Now, the charmer. This one was a world premiere at the Gulfshore Playhouse in Naples. "Miss Keller Has No Second Book" was by playwright Deb Hiett. The play was workshopped at this theater, and then went on to win awards around the country. One of the most prestigious was to be a semi-finalist at the O'Neill National Playwrights Conference.

The title makes us curious from the start as we meet Agnes Keller, brilliantly played by Amy Van Nostrand, a very welcome returnee to the stage. We remember her from when she played Elizabeth in "The Christians," Kate Keller in "All My Sons" and several other decisive roles.

But, she was Miss Keller, all the way through. She is a recluse that made me think of Phillip Roth and J.D. Salinger. Avoiding contact, interviews, the press, critics, her agent and anyone else - except her sister, Ramona, played by the memorable Maureen Silliman, who I cherished in "My Fair Lady." In this play, she has a mysterious and gripping place in the story. Two sisters, as different as sunshine and rain. The play took place in a small town in Iowa, present time, and raised some questions about how we use the time we're given on this Earth.

We are also confronted by the other three characters in the play.

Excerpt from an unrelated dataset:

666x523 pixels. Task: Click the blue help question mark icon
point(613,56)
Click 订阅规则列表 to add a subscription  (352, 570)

They are colorful and skillfully written by the new playwright, who knows how to keep you glued in your seats, breathtakingly, waiting to see what happens next.

Foremost is the nephew who arrives un-welcomed, Jackson Keller, 25 years old, road weary, in and out of recovery, and lost and why who comes to seek forgiveness and a place to sleep. Well played by Alex Grubbs. He's not something a recluse would welcome, of course. It get more bothersome when Jackson meets the gorgeous long-legged 19-year-old hippy neighbor, Hannah Mae Sturges, lost in the cell phone and media world of today. I can only say, I was not disappointed with this charmer.

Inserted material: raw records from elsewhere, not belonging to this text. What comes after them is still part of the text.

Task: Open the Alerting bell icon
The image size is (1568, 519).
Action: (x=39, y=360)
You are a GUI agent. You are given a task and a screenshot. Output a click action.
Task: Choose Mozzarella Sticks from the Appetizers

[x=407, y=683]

I marvel at the production values. The set, a masterpiece. We took our seats and stared up at boxes and boxes of storage that we knew were filled with early drafts of a novel or two. It all took place in the room with two big, plush old chairs, one where Miss Keller sat with her writing pad and mounds of early drafts, maybe? One chair for the sister. But also some action out on the porch and in the yard, and the lights carved out surprisingly different worlds surrounding Miss Keller in her efforts at the second book.